Out-of-distribution (OOD) detection refers to training the model on an in-distribution (ID) dataset to classify whether the input images come from unknown classes. Considerable effort has been invested in designing various OOD detection methods based on either convolutional neural networks or transformers. However, zero-shot OOD detection methods driven by CLIP, which only require class names for ID, have received less attention. This paper presents a novel method, namely CLIP saying no (CLIPN), which empowers the logic of saying no within CLIP. Our key motivation is to equip CLIP with the capability of distinguishing OOD and ID samples using positive-semantic prompts and negation-semantic prompts. Specifically, we design a novel learnable no prompt and a no text encoder to capture negation semantics within images. Subsequently, we introduce two loss functions: the image-text binary-opposite loss and the text semantic-opposite loss, which we use to teach CLIPN to associate images with no prompts, thereby enabling it to identify unknown samples. Furthermore, we propose two threshold-free inference algorithms to perform OOD detection by utilizing negation semantics from no prompts and the text encoder. Experimental results on 9 benchmark datasets (3 ID datasets and 6 OOD datasets) for the OOD detection task demonstrate that CLIPN, based on ViT-B-16, outperforms 7 well-used algorithms by at least 2.34% and 11.64% in terms of AUROC and FPR95 for zero-shot OOD detection on ImageNet-1K. Our CLIPN can serve as a solid foundation for effectively leveraging CLIP in downstream OOD tasks. The code is available on https://github.com/xmed-lab/CLIPN.
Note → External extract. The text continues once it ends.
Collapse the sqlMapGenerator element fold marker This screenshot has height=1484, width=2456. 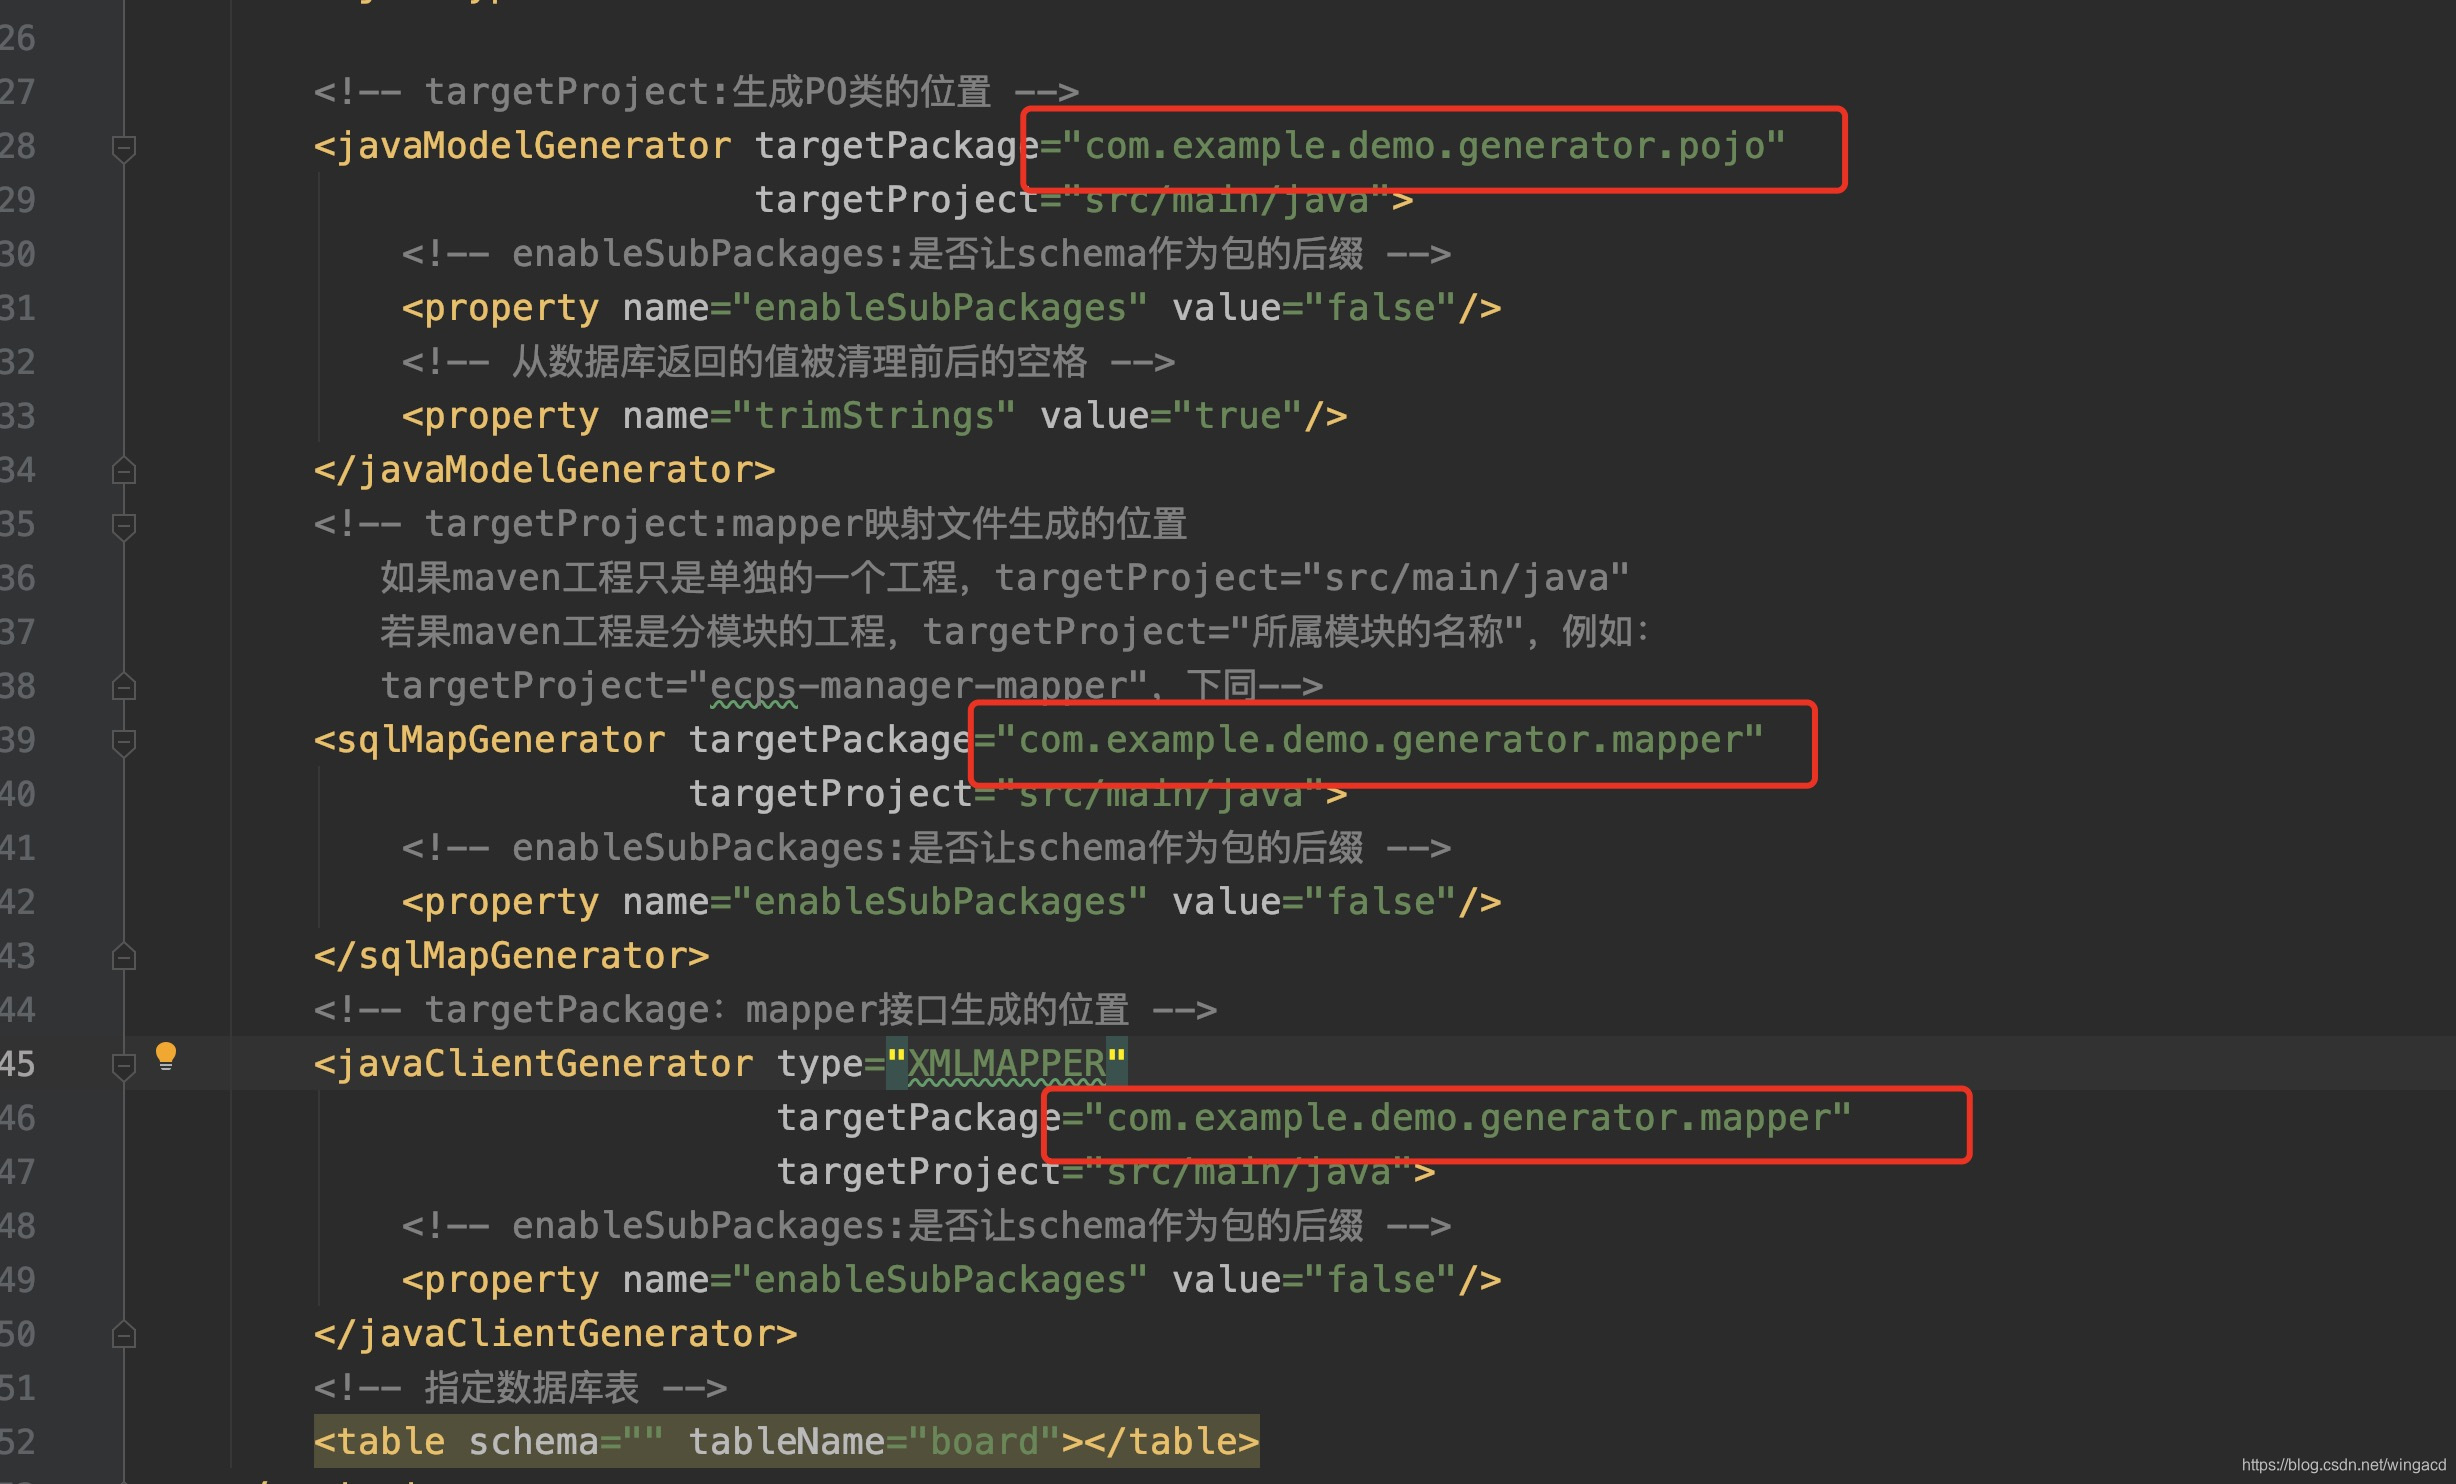tap(124, 742)
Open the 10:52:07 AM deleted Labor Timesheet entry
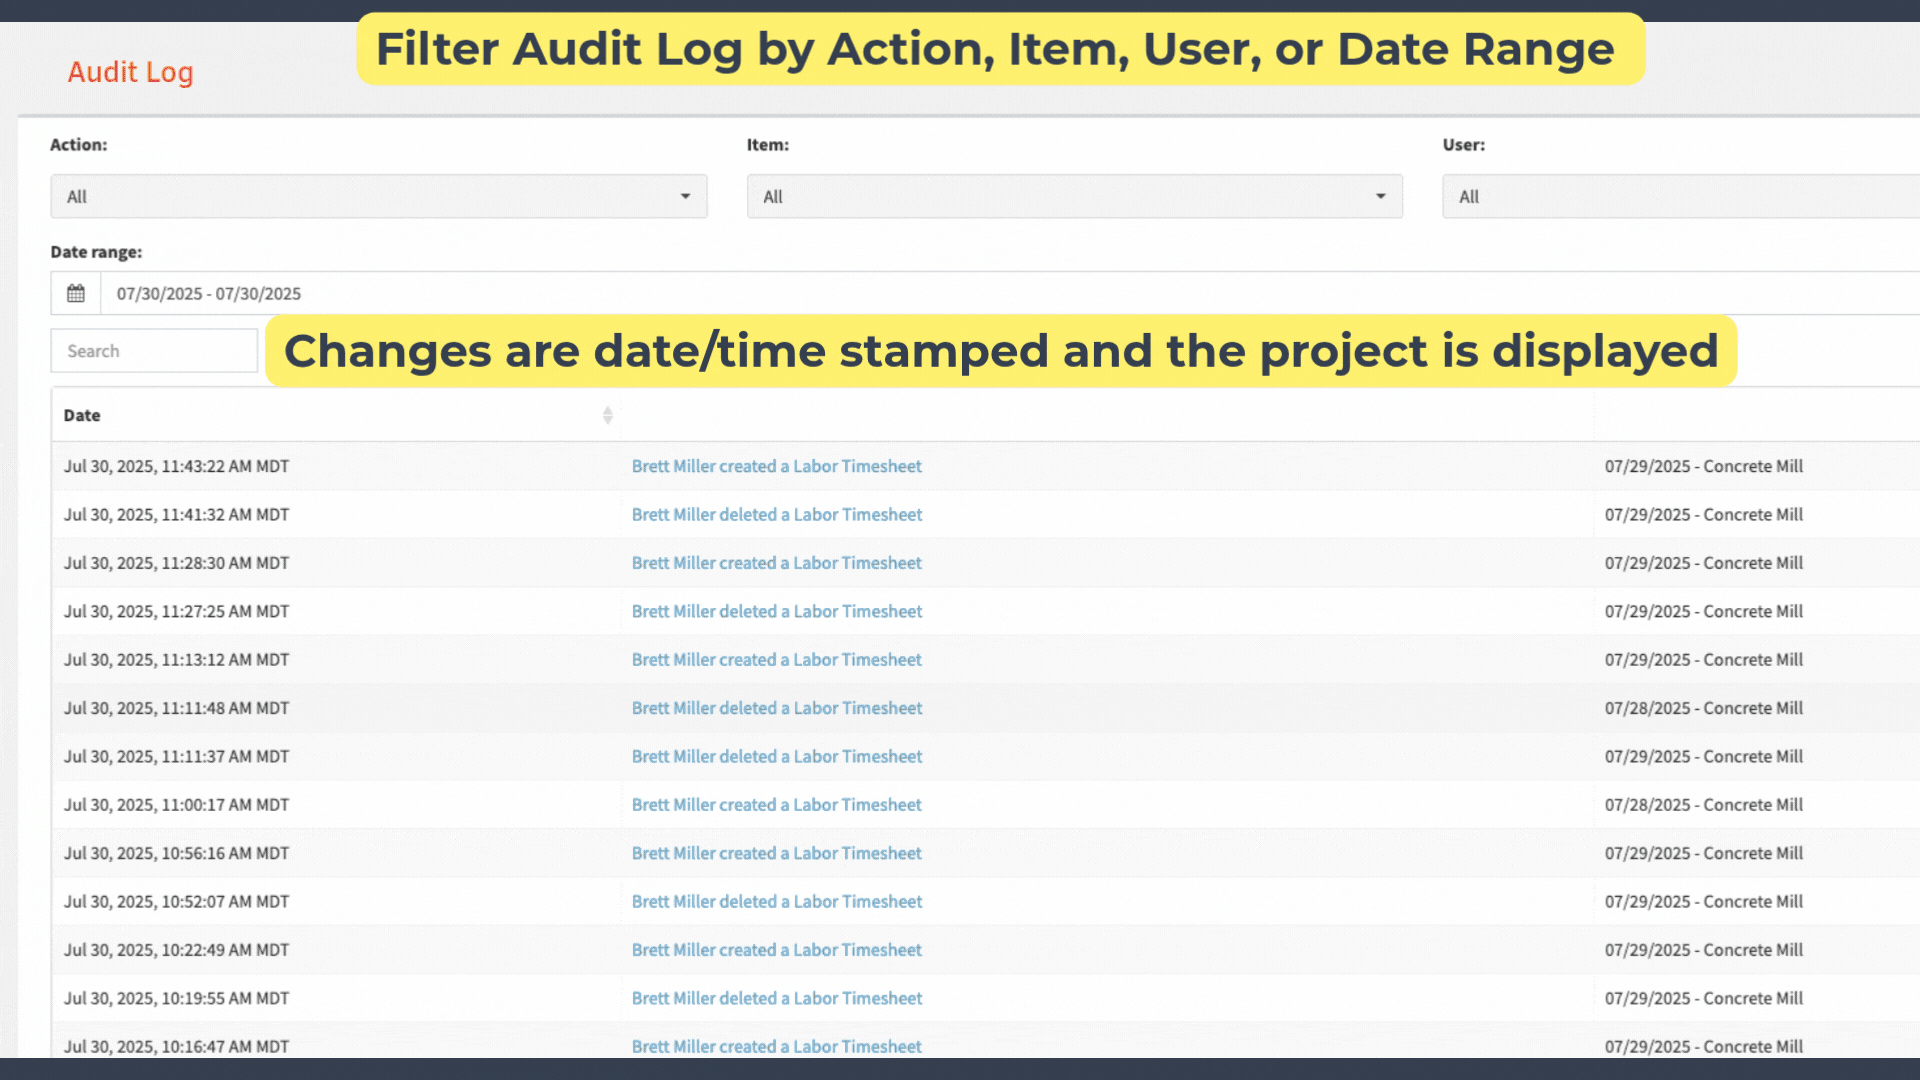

翻译：分布外（OOD）检测是指基于分布内（ID）数据集训练模型，以判别输入图像是否来自未知类别。已有大量研究基于卷积神经网络或Transformer设计了各类OOD检测方法。然而，由CLIP驱动的零样本OOD检测方法（仅需ID类别名称）尚较少受到关注。本文提出一种名为“CLIP说‘不’”（CLIPN）的新方法，该方法在CLIP中赋予了拒绝逻辑。我们的核心动机是为CLIP配备利用正向语义提示和否定语义提示区分OOD与ID样本的能力。具体而言，我们设计了一种新颖的可学习否定提示（no prompt）和一个否定文本编码器，用于捕获图像中的否定语义。随后，我们引入两种损失函数：图像-文本二值对立损失和文本语义对立损失，用以训练CLIPN将图像与否定提示关联，从而使其能够识别未知样本。此外，我们提出两种无阈值的推理算法，通过利用否定提示与文本编码器的否定语义执行OOD检测。在OOD检测任务的9个基准数据集（3个ID数据集与6个OOD数据集）上的实验结果表明，基于ViT-B-16的CLIPN在ImageNet-1K的零样本OOD检测中，AUROC指标超越7种主流算法至少2.34%，FPR95指标至少提升11.64%。我们的CLIPN可为在下游OOD任务中有效利用CLIP奠定坚实基础。代码已开源：https://github.com/xmed-lab/CLIPN。